- _Problem_
Up to and including the line containing "Localização (289, 946)", retype each line of the listing below exactly, beginning with the first.

- _Data_

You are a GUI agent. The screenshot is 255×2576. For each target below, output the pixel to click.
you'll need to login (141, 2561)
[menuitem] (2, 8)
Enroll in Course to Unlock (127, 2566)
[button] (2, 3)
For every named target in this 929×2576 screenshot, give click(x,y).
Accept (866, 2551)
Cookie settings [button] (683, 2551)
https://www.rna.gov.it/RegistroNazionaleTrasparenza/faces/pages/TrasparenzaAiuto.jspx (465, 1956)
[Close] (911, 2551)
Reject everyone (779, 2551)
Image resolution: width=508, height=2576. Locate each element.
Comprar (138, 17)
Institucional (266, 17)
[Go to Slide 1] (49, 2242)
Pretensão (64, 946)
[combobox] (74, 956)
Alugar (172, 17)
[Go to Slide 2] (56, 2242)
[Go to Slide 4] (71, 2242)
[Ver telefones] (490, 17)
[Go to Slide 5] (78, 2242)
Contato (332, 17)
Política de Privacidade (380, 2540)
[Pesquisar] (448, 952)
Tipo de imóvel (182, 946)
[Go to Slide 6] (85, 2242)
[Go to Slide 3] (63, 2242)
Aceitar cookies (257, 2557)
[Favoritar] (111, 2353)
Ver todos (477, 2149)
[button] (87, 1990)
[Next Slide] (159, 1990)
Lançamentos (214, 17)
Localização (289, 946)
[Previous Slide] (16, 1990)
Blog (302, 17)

- _Exercise response_
You are a GUI agent. The screenshot is 255×2576. For each target below, output the pixel to click.
you'll need to login (141, 2561)
[menuitem] (2, 8)
Enroll in Course to Unlock (127, 2566)
[button] (2, 3)
For every named target in this 929×2576 screenshot, give click(x,y).
Accept (866, 2551)
Cookie settings [button] (683, 2551)
https://www.rna.gov.it/RegistroNazionaleTrasparenza/faces/pages/TrasparenzaAiuto.jspx (465, 1956)
[Close] (911, 2551)
Reject everyone (779, 2551)
Image resolution: width=508, height=2576. Locate each element.
Comprar (138, 17)
Institucional (266, 17)
[Go to Slide 1] (49, 2242)
Pretensão (64, 946)
[combobox] (74, 956)
Alugar (172, 17)
[Go to Slide 2] (56, 2242)
[Go to Slide 4] (71, 2242)
[Ver telefones] (490, 17)
[Go to Slide 5] (78, 2242)
Contato (332, 17)
Política de Privacidade (380, 2540)
[Pesquisar] (448, 952)
Tipo de imóvel (182, 946)
[Go to Slide 6] (85, 2242)
[Go to Slide 3] (63, 2242)
Aceitar cookies (257, 2557)
[Favoritar] (111, 2353)
Ver todos (477, 2149)
[button] (87, 1990)
[Next Slide] (159, 1990)
Lançamentos (214, 17)
Localização (289, 946)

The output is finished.